> [WHAT TO PRODUCE]: Please list the main reasons for low turnover in the pharma industry that the article on pharmaceutical inventory gives.

===== PAGE TEXT

If you’re in the pharmaceuticals industry we know that you’ve dealt with the endless bugbear of excess stock, or dwindling supplies of your most popular products. When this happens, there’s pretty much nothing you’d like more than for your partners – whether they be marketers or vendors – to flog the product you’ve got too much of.
For many pharma companies, inventory represents the largest single investment of their total assets. Here’s why:
Inventory itself is expensive. To hold inventory, companies need to pay for storage, security, picking and handling, insurance, and so on and so forth. Thus, measuring and controlling investment in your inventory is of the utmost importance for achieving profitable operations.
Pharmaceutical companies, and particularly bio-pharmaceutical companies, have much higher inventories than companies in other industries. Financial analysts track inventory turnover to assess company health and they found that pharma companies’ yearly inventory turnover is often below 2, and can fall as low as 1 (which means that the company holds a year’s worth of sales in its stock). This is both highly expensive and inefficient.
For a more concrete example: Teva has a yearly turn rate of 2 while Taro Pharmaceuticals was evaluated at 1.5. The hi tech company Dell, on the other hand, has a yearly turn rate of 32.
The main reasons for low turnover in the pharma industry are:
- Demand growth predictions are often inaccurate: once a new treatment has regulatory approval, demand might not shoot up straight away because financers haven’t whipped out the money to cover treatment costs.
- Education of patients and physicians: sometimes they just don’t know that much about new treatments.
- Patent expiration: patent protection ends after 20 years so pharmaceutical companies need to maximize sales in that time. If the fill rate falls below 100%, lost sales are incurred which the company can’t get back.
- Manufacturing regulations and complexity: Bio-pharmaceutical manufacturing processes are extremely complex and fragile. Small variations, interruptions, and alterations in the process can affect the production results to the point where a whole batch might become useless. To buffer against the possible impacts from manufacturing variations, additional inventory is held.
Is there a solution?

==========
===== RECORDS

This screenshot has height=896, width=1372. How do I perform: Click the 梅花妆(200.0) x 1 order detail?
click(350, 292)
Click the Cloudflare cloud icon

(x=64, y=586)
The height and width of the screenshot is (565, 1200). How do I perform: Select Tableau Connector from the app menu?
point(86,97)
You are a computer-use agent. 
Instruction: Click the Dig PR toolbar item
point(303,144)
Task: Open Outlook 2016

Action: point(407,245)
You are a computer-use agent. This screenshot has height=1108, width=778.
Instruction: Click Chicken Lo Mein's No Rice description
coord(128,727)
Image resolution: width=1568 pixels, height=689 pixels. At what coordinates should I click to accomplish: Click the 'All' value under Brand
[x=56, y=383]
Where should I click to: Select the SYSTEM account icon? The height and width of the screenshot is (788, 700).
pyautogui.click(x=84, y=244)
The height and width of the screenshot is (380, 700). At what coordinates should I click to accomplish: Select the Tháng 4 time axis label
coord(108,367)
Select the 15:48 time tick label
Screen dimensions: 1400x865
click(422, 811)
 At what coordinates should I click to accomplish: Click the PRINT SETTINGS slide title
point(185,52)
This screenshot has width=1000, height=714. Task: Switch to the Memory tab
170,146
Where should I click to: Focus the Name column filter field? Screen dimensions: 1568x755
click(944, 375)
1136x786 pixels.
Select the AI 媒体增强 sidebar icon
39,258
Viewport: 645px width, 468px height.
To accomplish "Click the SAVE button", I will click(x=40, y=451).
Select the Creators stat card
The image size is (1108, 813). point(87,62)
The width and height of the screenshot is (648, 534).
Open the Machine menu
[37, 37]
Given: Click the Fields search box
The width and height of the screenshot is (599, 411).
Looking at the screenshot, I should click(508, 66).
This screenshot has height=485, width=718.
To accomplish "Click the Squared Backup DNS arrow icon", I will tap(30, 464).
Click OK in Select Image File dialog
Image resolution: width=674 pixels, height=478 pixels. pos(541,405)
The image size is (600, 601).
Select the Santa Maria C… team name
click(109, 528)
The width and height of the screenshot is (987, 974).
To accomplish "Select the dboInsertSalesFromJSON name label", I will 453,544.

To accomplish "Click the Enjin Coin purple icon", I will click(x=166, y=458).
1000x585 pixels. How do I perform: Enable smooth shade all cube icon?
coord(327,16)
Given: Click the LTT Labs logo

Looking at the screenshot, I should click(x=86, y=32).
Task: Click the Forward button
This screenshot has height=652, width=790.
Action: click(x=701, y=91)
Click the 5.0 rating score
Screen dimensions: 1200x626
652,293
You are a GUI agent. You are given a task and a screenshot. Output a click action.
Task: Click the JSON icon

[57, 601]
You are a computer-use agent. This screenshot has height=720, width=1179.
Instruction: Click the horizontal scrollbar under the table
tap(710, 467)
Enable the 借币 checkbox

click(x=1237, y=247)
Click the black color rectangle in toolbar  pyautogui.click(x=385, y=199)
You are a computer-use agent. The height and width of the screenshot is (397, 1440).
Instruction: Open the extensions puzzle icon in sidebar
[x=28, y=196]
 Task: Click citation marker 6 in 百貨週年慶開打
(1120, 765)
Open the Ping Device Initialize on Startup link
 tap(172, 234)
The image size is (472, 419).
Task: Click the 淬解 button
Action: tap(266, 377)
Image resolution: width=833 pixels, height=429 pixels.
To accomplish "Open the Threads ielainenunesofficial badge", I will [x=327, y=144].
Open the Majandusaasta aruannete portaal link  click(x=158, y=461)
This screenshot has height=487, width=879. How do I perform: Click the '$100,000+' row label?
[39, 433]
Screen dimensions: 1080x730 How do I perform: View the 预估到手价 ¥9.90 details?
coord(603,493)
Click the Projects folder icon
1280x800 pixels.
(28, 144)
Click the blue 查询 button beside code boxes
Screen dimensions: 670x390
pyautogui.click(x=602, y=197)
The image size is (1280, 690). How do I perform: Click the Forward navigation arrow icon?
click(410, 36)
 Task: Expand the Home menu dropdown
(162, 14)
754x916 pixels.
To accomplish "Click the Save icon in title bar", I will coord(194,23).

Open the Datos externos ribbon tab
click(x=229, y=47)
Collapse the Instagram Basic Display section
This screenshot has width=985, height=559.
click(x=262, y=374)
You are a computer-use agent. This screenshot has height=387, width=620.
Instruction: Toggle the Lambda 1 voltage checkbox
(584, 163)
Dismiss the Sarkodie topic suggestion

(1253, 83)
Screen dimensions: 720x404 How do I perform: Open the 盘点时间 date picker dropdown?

==========

> [RESPONSE AREA]:
- Demand growth predictions are often inaccurate
- Education of patients and physicians
- Patent expiration
- Manufacturing regulations and complexity